┏━━

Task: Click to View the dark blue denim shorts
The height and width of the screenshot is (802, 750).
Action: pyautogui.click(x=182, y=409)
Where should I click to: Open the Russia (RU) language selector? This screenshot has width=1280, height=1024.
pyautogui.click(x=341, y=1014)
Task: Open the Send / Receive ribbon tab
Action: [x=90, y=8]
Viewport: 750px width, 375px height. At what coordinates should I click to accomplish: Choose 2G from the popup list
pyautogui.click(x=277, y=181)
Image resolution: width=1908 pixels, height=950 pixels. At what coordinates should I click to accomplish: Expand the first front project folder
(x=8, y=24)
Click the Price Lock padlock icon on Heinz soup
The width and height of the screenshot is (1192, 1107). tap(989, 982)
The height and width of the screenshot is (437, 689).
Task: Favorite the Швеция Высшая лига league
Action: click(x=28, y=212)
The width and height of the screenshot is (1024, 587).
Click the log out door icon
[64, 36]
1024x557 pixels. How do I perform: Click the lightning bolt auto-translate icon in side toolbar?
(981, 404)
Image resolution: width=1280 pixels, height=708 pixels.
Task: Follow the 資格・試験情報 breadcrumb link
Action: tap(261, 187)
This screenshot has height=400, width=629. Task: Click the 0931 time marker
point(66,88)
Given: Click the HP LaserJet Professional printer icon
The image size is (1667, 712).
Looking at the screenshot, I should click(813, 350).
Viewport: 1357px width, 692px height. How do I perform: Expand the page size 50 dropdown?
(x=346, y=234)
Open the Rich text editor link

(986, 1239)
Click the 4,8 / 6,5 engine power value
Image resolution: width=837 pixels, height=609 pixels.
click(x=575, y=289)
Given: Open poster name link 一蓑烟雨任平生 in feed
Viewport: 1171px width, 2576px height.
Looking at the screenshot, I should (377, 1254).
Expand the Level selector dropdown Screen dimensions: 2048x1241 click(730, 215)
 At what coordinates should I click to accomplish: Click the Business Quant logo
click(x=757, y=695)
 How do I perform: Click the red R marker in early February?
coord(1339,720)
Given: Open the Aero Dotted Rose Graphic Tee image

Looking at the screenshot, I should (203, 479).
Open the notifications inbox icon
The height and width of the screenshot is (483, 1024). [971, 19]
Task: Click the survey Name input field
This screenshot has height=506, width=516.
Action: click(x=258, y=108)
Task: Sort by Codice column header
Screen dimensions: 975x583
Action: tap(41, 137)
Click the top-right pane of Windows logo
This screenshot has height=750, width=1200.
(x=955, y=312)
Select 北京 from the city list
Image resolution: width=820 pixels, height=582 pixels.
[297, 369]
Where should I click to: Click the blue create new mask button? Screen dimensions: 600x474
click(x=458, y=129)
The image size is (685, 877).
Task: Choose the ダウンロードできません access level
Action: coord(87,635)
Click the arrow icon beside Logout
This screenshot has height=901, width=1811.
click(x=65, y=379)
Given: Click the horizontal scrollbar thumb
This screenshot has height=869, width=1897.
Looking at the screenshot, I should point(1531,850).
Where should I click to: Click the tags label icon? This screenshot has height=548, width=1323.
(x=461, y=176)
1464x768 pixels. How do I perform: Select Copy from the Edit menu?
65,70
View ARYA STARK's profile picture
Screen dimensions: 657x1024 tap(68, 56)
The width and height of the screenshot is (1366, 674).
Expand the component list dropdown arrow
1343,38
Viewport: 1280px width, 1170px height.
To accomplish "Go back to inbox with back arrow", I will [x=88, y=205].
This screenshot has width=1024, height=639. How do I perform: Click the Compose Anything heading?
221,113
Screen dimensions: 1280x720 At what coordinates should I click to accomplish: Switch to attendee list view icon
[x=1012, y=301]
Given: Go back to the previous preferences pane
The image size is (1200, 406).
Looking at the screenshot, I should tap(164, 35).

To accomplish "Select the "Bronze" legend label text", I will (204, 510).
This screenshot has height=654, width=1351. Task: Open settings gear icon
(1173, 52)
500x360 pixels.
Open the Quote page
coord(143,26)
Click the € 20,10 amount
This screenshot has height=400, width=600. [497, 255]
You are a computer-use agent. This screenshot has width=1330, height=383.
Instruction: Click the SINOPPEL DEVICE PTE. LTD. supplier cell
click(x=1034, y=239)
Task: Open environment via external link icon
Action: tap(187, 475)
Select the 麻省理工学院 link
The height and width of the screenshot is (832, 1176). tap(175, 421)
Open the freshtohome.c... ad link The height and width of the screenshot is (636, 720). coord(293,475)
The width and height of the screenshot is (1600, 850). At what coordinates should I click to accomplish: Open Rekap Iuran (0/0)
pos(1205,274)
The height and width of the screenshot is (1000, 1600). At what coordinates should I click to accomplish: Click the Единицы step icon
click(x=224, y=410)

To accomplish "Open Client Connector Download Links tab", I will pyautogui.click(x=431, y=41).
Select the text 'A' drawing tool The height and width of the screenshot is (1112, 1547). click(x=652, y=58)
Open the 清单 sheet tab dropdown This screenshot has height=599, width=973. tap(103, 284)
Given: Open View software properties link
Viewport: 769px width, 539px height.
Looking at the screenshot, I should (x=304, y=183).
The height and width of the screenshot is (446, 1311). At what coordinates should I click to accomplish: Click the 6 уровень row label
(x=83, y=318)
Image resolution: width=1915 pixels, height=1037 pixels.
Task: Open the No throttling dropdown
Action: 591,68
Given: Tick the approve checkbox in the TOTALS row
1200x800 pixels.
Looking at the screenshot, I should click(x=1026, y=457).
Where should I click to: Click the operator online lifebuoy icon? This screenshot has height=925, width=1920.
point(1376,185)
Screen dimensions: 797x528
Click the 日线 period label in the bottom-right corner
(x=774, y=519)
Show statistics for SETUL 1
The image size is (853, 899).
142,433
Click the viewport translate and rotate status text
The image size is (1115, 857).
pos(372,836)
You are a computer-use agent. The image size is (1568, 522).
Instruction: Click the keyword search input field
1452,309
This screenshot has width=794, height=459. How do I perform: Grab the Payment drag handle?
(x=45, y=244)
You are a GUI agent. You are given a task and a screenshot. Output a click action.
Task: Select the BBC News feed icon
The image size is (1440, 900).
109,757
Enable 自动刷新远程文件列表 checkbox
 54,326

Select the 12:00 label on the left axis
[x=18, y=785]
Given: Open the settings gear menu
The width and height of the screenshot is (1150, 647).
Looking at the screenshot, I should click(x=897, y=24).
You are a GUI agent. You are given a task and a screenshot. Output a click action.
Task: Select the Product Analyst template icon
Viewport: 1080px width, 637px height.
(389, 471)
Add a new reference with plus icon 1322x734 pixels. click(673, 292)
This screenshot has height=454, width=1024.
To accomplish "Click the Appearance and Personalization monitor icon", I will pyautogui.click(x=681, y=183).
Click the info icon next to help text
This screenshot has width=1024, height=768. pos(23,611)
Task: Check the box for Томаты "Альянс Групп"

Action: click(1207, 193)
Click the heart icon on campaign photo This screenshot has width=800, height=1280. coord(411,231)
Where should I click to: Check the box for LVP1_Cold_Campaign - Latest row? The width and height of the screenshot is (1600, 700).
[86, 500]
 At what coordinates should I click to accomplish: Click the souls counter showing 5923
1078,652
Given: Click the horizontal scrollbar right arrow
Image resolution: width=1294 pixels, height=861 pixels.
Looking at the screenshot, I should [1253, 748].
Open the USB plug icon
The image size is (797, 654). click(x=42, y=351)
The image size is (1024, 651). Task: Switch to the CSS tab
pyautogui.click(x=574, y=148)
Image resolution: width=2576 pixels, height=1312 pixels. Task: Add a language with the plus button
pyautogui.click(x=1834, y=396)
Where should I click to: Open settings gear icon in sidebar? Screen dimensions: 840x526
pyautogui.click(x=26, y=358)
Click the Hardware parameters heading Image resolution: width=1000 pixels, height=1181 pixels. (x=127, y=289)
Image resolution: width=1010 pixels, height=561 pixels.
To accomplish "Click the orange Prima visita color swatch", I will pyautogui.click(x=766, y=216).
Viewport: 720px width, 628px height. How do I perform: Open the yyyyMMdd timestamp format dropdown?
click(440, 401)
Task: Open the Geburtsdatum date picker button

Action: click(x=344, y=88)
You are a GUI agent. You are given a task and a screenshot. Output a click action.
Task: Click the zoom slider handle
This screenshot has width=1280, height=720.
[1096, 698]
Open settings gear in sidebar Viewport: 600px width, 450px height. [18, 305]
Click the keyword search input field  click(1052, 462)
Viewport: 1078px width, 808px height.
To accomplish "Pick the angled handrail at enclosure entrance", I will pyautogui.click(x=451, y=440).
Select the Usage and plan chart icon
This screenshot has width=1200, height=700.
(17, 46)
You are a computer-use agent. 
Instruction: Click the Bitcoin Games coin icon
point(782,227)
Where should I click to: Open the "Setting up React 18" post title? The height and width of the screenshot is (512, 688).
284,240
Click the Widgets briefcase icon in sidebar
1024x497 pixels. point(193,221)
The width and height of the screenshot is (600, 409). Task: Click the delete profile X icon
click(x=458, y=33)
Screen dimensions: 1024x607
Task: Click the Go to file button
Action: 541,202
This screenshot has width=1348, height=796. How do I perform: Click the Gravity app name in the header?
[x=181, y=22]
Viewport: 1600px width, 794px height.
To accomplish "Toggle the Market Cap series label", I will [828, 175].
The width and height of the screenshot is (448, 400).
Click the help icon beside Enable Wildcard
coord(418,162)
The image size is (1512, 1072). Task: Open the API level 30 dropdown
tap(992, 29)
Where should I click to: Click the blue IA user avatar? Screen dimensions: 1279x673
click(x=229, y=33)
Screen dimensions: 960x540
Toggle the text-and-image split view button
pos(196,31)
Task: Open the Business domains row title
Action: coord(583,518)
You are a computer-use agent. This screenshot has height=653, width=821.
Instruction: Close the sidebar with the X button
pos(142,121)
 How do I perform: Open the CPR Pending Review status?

┗━━

Copy back the listing above exactly, but only from the line with "Image resolution: width=2576" through the line with "Click the Hardware", both ends included.

## Response to this exercise
Image resolution: width=2576 pixels, height=1312 pixels. Task: Add a language with the plus button
pyautogui.click(x=1834, y=396)
Where should I click to: Open settings gear icon in sidebar? Screen dimensions: 840x526
pyautogui.click(x=26, y=358)
Click the Hardware parameters heading Image resolution: width=1000 pixels, height=1181 pixels. (x=127, y=289)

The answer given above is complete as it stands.